Ramy Shaath freed after 2.5 years of imprisonment in Egypt

MENA

Published: 2022-01-08 21:06

Last Updated: 2024-04-21 20:07


Ramy Shaath freed after 2.5 years of imprisonment in Egypt
Ramy Shaath freed after 2.5 years of imprisonment in Egypt

Egyptian-Palestinian political activist Ramy Shaath arrived in Paris on Saturday after the Egyptian authorities released him after two and a half years of imprisonment. 

Howeer, he was "forced" to give up his Egyptian citizenship, according to a statement issued by his family and received by AFP.

After leaving Roissy Charles de Gaulle airport, Shaath said in English, "I am very happy to be here," as he raised his arm, holding the hand of his French wife, Céline Lebrun, who was also expelled from Egypt immediately after her arrest.

He added, "I have spent the past two and a half years between prisons and places of enforced disappearance, some of them underground, others in solitary confinement, and in others, where I was with a large number of people, I was subjected to inhuman treatment."

The family explained that Shaath was released "on the evening of January 6, after more than 900 days of arbitrary detention" and that he "met representatives of the Palestinian Authority at Cairo airport and from there he traveled to Amman," until he arrived at Roissy Charles de Gaulle airport after Saturday afternoon.

French President Emmanuel Macron confirmed on Twitter that he shared Shaath's "comfort" with his wife, and saluted the "decision of the Egyptian authorities," "thanking all those who played a positive role in this happy ending."

"For more than two years, the French authorities have worked fully with the Egyptian authorities in order to find a positive way out of the situation of Mr. Shaath," the French Foreign Ministry said in a statement.

Rami, 48, is the son of Nabil Shaath, a senior leader and former minister in the Palestinian National Authority.

He was born in Egypt to an Egyptian mother.

Shaath is one of the faces of the January 2011 Egyptian revolution and the coordinator of the Boycott, Divestment, and Sanctions (BDS) movement, which calls for a boycott of the Israeli Occupation in Egypt.

On July 5, 2019, the Egyptian security authorities arrested Shaath in Cairo, on charges of provoking "disruptions against the state."

Shaath explained, "They accused me of many things and said to me one day 'You are accused of joining a terrorist organization.' I asked them 'What is the terrorist organization?' He replied, 'Okay, we won't tell you."

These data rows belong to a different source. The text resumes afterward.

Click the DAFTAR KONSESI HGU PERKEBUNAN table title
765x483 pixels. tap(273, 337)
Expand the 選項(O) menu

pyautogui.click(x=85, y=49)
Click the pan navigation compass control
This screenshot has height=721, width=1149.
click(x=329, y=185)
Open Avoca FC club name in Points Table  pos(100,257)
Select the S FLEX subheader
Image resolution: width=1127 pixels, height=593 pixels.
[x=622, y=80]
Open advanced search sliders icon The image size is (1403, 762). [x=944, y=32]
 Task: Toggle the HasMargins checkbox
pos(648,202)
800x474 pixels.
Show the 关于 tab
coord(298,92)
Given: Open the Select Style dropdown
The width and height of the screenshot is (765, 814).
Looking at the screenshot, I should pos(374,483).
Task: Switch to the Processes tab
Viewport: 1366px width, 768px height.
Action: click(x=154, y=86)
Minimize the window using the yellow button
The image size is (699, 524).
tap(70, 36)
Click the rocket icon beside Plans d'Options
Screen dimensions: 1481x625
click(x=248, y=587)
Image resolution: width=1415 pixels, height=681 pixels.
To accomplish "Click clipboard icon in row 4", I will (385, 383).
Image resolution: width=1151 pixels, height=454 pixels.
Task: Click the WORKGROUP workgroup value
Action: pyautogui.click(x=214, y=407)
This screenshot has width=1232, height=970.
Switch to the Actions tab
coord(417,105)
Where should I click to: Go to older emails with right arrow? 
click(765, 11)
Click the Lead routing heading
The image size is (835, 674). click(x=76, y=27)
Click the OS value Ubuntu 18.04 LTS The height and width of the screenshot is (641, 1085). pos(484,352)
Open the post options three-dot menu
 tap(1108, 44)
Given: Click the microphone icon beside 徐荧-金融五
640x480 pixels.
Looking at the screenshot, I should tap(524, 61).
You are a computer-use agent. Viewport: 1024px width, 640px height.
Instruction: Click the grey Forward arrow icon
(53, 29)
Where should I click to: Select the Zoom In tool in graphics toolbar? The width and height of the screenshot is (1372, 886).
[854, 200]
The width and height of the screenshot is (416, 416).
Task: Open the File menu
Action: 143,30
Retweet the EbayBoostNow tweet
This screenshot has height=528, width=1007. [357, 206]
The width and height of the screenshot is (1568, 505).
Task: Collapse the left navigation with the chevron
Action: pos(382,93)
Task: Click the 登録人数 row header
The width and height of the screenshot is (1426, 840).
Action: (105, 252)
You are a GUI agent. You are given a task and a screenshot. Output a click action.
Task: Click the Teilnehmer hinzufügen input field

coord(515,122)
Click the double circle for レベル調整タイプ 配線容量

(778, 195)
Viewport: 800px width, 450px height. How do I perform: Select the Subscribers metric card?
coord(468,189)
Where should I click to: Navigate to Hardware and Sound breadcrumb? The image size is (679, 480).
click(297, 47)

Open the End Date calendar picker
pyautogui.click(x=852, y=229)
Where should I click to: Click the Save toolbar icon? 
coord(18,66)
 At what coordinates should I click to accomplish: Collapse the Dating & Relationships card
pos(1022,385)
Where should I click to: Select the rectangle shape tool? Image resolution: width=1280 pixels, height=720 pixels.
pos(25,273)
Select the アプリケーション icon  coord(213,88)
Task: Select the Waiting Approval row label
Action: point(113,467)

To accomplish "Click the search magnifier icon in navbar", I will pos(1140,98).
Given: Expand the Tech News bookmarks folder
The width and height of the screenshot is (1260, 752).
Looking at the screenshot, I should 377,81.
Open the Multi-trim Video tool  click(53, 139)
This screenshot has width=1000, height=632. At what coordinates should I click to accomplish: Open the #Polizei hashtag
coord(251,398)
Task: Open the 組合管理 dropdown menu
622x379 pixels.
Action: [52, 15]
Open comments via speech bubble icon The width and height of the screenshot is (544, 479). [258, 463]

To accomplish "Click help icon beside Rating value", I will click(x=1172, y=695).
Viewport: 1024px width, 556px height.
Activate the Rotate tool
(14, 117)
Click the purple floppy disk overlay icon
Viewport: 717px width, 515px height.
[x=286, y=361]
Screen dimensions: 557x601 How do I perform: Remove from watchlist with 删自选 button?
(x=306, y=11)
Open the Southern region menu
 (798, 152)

The family said in its statement, "With our joy at the response of the Egyptian authorities to our call for freedom (...) we also express our dissatisfaction with their forcing Ramy to give up his Egyptian citizenship as a condition for his release."

The statement added, "A person should not choose between his freedom and his nationality. Rami was born and raised as an Egyptian, and Egypt was and will remain his homeland, and the forced renunciation of his nationality will never change that."

- 60,000 prisoners of conscience -

Last December, five human rights organizations addressed French President Emmanuel Macron regarding the fate of the Palestinian-Egyptian activist.

A year earlier, on December 7, 2020, Macron confirmed that he had spoken with Egyptian President Abdel Fattah al-Sisi, during his visit to Paris, about several "individual cases," including Shaath.

The Sisi regime faces accusations by NGOs of suppressing dissent and human rights defenders. These organizations confirmed last July that there are about sixty thousand prisoners of conscience in Egypt.

In a joint statement, 11 non-governmental organizations, including Amnesty International, the International Federation for Human Rights and Democracy Now for the Arab World, considered that the release of Ramy Shaath does not put an end to "the importance of international action against the catastrophic outcome of the Egyptian government in the field of human rights."

The organizations added that among the "countless prisoners" who are still "arbitrarily detained" in Egypt, there are many "peaceful activists, human rights defenders, lawyers, academics and journalists detained solely for exercising their rights to freedom of expression, peaceful assembly and association."

In its statement, Shaath's family expressed "its gratitude to all volunteers, public human rights organizations, citizens and thousands of personalities in the Arab world, the diaspora and the world who demanded his release."

It said that "Rami's release is a living testimony to the strength of organizing efforts to put an end to the injustice against which Rami fought all his life."

On December 7, the Egyptian authorities released activist and researcher Patrick Zaki after he spent 22 months in pretrial detention, but he still faces a prison sentence of up to five years for “spreading false information” for an article in which he denounced discrimination against the Coptic minority in Egypt.

However, Cairo denies these accusations and asserts that it is waging a war against terrorism and confronting attempts to destabilize the country.

Ramy Shaath confirmed that he has not changed "after two and a half years (in prison)" and "I am still determined to continue."